The issue can be reproduced by having userspace process holding the last
refcount to device that was removed.

# python3
\>>> import os
\>>> fd = os.open('/dev/sg22', os.O_RDONLY)
\>>> # wait until the device is removed
\>>> os.close(fd)
#

# echo 1 > /sys/bus/pci/devices/0000\:5e\:00.0/remove
# # Now run >>> os.close(fd) above

python3-14739 53..... 3782240930us : sg_remove_sfp_kprobe: (sg_remove_sfp+0x0/0xa0 <ffffffff816dd5c0>) kref=0xffff88b047055320
python3-14739 53..... 3782240934us : <stack trace>
=> sg_remove_sfp+0x1/0xa0 <ffffffff816dd5c1>
=> sg_release+0xa2/0x100 <ffffffff816de5e2>
=> __fput+0xe9/0x280 <ffffffff812fcf79>
=> __x64_sys_close+0x39/0x80 <ffffffff812f58a9>
=> do_syscall_64+0x35/0x80 <ffffffff81b57485>
=> entry_SYSCALL_64_after_hwframe+0x46/0xb0 <ffffffff81c0006a>
kworker/-2357 53..... 3782240948us : scsi_device_dev_release_kprobe: (scsi_device_dev_release+0x0/0x2c0 <ffffffff816c0680>) device=0xffff88ac553a61c0
kworker/-2357 53..... 3782240951us : <stack trace>
=> scsi_device_dev_release+0x1/0x2c0 <ffffffff816c0681>
=> device_release+0x31/0x90 <ffffffff81662fc1>
=> kobject_put+0x6d/0x180 <ffffffff81b3527d>
=> scsi_device_put+0x20/0x30 <ffffffff816b1190>
=> sg_remove_sfp_usercontext+0xfb/0x190 <ffffffff816de73b>
=> process_one_work+0x133/0x2f0 <ffffffff810a5983>
=> worker_thread+0x2ec/0x400 <ffffffff810a6dbc>
=> kthread+0xe2/0x110 <ffffffff810aed42>
=> ret_from_fork+0x2d/0x50 <ffffffff8103ddad>
=> ret_from_fork_asm+0x11/0x20 <ffffffff810017d1>

python3-14739 was holding the last refcount. sg_remove_sfp() queued
sg_remove_sfp_usercontext() for execution. scsi_device_dev_release()
set sdev->request_queue to NULL causing the panic.
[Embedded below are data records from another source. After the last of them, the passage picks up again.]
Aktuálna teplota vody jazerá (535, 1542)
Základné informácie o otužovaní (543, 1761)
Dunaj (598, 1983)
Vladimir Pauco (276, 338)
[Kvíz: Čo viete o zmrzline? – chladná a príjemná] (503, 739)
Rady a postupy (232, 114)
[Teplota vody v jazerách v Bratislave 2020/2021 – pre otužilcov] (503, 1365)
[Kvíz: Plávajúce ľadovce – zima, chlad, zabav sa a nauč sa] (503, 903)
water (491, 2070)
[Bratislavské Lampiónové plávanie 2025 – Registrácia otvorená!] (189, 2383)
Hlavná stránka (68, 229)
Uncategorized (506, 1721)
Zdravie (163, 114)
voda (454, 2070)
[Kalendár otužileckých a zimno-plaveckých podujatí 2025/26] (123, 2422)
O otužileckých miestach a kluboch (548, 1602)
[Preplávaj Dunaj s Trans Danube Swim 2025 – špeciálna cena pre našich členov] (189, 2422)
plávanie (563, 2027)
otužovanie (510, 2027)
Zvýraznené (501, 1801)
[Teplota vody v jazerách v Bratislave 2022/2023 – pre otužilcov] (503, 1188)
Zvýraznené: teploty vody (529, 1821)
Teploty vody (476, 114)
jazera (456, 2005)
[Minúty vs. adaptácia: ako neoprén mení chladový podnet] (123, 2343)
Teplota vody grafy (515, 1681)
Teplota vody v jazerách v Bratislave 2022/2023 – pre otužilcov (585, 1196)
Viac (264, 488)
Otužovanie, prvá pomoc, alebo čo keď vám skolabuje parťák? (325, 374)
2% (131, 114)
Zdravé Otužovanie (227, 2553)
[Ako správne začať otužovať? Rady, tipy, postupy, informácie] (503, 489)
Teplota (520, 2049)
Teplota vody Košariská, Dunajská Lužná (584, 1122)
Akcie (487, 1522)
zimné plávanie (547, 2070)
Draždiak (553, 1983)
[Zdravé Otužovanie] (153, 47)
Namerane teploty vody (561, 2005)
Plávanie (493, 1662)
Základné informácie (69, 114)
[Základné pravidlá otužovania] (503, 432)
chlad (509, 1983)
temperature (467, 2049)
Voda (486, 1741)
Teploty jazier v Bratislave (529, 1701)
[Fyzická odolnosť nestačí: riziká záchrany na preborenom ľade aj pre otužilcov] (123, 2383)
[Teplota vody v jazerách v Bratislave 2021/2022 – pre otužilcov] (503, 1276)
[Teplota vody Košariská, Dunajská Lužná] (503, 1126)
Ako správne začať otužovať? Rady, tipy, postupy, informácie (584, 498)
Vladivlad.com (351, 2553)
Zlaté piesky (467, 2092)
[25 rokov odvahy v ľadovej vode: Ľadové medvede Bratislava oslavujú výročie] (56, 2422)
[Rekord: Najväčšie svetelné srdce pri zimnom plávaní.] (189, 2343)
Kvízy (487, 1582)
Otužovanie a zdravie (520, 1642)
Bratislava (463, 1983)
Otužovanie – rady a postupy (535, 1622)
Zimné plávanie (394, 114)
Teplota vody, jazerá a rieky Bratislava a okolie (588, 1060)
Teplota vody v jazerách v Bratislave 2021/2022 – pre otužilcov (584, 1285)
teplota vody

kworker/49:1-607 [049] ..... 519.002877: scsi_device_dev_release_kprobe: (scsi_device_dev_release+0x0/0x2c0 <ffffffff816c0680>) device=0xffff889d227bf1c0
kworker/49:1-607 [049] ..... 519.002882: <stack trace>
=> scsi_device_dev_release+0x1/0x2c0 <ffffffff816c0681>
=> device_release+0x31/0x90 <ffffffff81662fc1>
=> kobject_put+0x6d/0x180 <ffffffff81b3526d>
=> scsi_device_put+0x20/0x30 <ffffffff816b1190>
=> sg_device_destroy+0x2f/0xb0 <ffffffff816dc16f>
=> sg_remove_sfp_usercontext+0x133/0x190 <ffffffff816de763>
=> process_one_work+0x133/0x2f0 <ffffffff810a5983>
=> worker_thread+0x2ec/0x400 <ffffffff810a6dbc>
=> kthread+0xe2/0x110 <ffffffff810aed42>
=> ret_from_fork+0x2d/0x50 <ffffffff8103ddad>
=> ret_from_fork_asm+0x11/0x20 <ffffffff810017d1>

Reverting 80b6051085c5 ("scsi: sg: Fix checking return value of
blk_get_queue()") and fcaa174a9c99 ("scsi/sg: don't grab scsi host module
reference") fixed the problem. The stacktrace above is showing the last
refcount of the scsi_device is dropped from sg_device_destroy().